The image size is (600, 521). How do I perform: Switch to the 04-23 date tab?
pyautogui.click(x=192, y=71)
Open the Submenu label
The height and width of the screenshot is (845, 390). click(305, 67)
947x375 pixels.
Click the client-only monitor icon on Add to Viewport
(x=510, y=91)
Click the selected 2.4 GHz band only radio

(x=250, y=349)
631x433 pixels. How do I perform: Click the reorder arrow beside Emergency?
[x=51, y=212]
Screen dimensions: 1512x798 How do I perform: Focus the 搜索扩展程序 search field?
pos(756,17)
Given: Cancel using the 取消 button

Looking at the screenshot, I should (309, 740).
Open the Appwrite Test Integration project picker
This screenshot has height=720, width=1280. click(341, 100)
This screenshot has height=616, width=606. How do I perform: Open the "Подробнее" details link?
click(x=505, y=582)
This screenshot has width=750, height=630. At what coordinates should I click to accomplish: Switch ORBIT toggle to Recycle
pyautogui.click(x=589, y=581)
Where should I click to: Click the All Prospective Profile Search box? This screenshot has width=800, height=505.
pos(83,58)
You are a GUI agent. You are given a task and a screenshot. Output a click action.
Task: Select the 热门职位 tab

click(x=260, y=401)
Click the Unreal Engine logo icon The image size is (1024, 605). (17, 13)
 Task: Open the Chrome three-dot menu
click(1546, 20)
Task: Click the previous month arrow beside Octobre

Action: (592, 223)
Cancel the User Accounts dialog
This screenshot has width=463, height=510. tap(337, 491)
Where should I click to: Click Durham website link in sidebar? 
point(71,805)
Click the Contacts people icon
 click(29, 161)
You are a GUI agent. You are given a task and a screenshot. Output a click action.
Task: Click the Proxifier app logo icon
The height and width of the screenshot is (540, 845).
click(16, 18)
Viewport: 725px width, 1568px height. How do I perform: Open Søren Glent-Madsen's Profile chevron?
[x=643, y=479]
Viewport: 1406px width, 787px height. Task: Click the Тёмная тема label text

----------

**WHAT YOU WILL DO**: Copy out the data from the line containing "Where should I click to: Click the" down to the line containing "Action: (592, 223)", requests included, and add 74 to every coordinate value in the answers.

**WRITTEN SOLUTION**:
Where should I click to: Click the All Prospective Profile Search box? This screenshot has width=800, height=505.
pos(157,132)
You are a GUI agent. You are given a task and a screenshot. Output a click action.
Task: Select the 热门职位 tab

click(x=334, y=475)
Click the Unreal Engine logo icon The image size is (1024, 605). (91, 87)
 Task: Open the Chrome three-dot menu
click(1620, 94)
Task: Click the previous month arrow beside Octobre

Action: (666, 297)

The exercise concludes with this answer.